We begin to know it because we can begin to touch to the mysteriousness and vastness and unfathomable nature of what this is, this life we’re living that we’re involved in here together. And that is something that I don’t know a therapy, even the transpersonal therapies do not take us beyond what the self knows and perceives. And so to find that, this is our birthright to know this. We are drawn to this.

It’s sort of like when you have a baby and then, later on, parents, you know, they want to make love again and they want to reconnect as people and not just parents of this infant. And it’s as though every time they’d start, the baby wakes up. And that’s not a coincidence either. It’s as though the baby knows, “Oh, they’re going back to where I came from, to the source world.” And the baby wants to be part of that [laughs]. So, we’re like this too. You know, we have these whiffs and intuitions and glimpses of this sublime process of the universe, birthing and everything kind of birthing and mating and coming into being, and we want to be part of this.

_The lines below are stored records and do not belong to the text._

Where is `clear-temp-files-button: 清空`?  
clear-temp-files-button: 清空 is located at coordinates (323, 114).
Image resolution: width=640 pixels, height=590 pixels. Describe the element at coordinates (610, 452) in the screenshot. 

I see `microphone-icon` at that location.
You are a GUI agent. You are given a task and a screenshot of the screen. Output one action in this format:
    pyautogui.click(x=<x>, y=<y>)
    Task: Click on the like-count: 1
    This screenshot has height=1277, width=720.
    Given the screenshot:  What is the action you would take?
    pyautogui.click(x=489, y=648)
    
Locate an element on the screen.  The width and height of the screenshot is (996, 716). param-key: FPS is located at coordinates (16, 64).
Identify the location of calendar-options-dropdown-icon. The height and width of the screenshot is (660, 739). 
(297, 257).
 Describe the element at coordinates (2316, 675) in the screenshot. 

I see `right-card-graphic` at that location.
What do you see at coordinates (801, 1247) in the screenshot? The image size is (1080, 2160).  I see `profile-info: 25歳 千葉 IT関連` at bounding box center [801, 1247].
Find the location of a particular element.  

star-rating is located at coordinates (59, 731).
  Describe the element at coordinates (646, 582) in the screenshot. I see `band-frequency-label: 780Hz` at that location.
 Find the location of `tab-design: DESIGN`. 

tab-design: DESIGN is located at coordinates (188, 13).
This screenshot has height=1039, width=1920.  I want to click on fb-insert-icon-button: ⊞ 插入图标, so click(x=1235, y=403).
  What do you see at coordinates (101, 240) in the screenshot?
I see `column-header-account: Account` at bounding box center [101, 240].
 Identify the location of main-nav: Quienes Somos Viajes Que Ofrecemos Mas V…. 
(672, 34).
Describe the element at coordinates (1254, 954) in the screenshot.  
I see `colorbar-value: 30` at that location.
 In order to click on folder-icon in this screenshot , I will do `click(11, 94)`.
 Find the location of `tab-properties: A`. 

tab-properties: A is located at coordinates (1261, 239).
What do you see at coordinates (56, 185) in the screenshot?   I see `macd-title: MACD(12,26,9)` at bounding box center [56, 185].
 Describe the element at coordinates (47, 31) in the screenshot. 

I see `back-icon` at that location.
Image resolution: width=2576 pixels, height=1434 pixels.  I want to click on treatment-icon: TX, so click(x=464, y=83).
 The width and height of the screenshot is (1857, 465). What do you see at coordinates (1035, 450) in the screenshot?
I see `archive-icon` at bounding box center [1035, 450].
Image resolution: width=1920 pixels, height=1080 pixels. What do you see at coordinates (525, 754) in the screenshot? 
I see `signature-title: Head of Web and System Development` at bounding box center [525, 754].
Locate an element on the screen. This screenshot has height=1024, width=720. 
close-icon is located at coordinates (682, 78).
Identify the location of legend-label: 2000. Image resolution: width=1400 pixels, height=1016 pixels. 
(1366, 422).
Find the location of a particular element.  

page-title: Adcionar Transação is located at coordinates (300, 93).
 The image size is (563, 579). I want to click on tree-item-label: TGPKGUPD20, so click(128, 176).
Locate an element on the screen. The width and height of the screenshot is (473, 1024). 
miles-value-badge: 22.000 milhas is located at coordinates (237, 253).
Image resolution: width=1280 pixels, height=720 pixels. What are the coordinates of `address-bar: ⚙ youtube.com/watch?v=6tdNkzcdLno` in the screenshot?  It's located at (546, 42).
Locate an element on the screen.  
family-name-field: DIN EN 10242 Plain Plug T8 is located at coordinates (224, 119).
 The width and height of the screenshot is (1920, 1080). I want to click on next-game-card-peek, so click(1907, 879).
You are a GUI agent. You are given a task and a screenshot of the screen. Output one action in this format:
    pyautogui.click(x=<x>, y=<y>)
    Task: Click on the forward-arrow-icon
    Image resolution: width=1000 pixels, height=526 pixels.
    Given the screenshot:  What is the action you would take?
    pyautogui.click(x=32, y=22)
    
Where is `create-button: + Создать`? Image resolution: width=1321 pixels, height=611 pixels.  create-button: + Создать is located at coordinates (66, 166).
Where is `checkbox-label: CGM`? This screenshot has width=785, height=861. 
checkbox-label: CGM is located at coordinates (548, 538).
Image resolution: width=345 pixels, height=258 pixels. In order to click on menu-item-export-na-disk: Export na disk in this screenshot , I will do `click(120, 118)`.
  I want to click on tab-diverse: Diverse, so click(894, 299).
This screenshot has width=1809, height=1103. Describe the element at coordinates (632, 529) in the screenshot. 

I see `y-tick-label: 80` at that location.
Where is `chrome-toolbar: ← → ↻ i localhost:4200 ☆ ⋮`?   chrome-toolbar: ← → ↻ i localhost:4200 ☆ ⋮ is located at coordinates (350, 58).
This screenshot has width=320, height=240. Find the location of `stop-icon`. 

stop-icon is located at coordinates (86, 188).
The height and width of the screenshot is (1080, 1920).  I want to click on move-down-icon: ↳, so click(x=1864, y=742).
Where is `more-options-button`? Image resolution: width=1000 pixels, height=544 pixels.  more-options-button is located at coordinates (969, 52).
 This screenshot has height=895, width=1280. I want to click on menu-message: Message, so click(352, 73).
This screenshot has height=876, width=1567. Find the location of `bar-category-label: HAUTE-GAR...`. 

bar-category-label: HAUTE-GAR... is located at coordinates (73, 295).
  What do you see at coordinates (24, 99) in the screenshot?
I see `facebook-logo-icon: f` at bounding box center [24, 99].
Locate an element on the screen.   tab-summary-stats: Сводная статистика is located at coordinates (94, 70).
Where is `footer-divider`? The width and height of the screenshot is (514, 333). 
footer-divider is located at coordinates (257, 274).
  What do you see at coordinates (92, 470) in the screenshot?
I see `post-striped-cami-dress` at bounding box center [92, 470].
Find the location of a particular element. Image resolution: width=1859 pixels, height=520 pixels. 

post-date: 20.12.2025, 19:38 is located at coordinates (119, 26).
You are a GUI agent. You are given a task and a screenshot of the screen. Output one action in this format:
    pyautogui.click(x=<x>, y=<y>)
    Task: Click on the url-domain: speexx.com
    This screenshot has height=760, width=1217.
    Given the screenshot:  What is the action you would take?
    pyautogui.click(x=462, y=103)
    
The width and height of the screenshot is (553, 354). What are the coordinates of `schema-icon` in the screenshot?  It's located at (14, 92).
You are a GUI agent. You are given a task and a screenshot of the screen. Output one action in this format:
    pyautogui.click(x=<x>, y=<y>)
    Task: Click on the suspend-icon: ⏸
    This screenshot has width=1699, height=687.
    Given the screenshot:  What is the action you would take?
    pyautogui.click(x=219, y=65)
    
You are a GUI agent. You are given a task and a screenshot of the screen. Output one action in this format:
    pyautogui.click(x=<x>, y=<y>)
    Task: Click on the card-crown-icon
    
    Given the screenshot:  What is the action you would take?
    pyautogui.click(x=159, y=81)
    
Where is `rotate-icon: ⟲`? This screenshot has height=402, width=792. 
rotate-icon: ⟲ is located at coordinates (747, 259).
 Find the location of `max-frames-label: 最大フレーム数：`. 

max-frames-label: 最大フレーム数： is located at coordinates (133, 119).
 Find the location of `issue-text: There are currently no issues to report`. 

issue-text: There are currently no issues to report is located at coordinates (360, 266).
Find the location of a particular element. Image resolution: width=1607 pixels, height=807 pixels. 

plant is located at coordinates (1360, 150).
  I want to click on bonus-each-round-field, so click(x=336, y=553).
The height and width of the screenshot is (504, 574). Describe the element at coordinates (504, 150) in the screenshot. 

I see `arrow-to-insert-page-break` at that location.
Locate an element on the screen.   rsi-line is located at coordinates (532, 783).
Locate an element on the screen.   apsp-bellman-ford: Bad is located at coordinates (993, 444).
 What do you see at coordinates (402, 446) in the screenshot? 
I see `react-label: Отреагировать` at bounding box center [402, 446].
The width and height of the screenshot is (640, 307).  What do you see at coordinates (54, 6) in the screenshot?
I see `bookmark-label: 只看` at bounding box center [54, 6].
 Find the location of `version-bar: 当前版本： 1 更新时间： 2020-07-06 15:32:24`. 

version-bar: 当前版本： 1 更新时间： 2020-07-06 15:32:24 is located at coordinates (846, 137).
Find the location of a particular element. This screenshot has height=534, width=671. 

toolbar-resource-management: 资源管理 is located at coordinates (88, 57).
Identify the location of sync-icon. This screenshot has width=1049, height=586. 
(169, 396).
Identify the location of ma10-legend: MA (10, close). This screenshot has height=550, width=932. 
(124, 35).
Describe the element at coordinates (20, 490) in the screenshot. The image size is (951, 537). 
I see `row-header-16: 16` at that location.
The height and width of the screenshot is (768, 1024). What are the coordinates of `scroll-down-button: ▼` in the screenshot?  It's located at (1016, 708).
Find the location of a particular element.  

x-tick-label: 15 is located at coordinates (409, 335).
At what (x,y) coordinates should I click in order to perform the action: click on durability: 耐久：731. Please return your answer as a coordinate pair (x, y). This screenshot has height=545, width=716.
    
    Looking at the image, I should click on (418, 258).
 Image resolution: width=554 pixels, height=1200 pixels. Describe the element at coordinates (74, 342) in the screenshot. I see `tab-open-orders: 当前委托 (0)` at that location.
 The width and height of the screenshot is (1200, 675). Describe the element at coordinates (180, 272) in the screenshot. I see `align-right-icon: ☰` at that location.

And the teaching, the early, early Buddhist teaching, there’s this beautiful phrase, the pavasara citta—I love this. And it’s the mind that is—clear, pure; they say, “undefiled”. It’s a very Victorian word, “undefiled”. But the mind that is free of the things that preoccupy and torment us, and that is our birthright to know this and to be able to not know or to know, whichever way we look at it. But to be aware and deeply, deeply grateful for our awareness of this dimension of our being.

3 Responses to “BG 174: The Mindful Therapist”

  1. As someone who is about to start an M.A. in counseling psychology program this Fall, I found this interview to be truly inspiring. Thank you, Trudy and Vince.

  2. I am thankful that Trudy shared her experience of lending her own stability from meditation to her clients, so that they could use this "listening field" to evolve further. Or even picking up their supressed emotions… I had experiences like that, too, and thought I was a weirdo ;-) . I never thought about actively using this gift to help others. Thank you for the inspiration!